§ **Click-target data**:
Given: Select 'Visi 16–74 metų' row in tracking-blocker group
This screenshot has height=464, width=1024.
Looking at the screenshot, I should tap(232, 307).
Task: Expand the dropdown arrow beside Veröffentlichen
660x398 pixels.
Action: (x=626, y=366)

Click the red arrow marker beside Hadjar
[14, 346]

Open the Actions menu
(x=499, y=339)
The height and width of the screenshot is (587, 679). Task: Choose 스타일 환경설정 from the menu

§ **To be done**: Please convert the lines above into a JSON list of strings, with one string for each line and blank lines left out.

§ **Written response**:
[
  "Given: Select 'Visi 16–74 metų' row in tracking-blocker group",
  "This screenshot has height=464, width=1024.",
  "Looking at the screenshot, I should tap(232, 307).",
  "Task: Expand the dropdown arrow beside Veröffentlichen",
  "660x398 pixels.",
  "Action: (x=626, y=366)",
  "Click the red arrow marker beside Hadjar",
  "[14, 346]",
  "Open the Actions menu",
  "(x=499, y=339)",
  "The height and width of the screenshot is (587, 679). Task: Choose 스타일 환경설정 from the menu"
]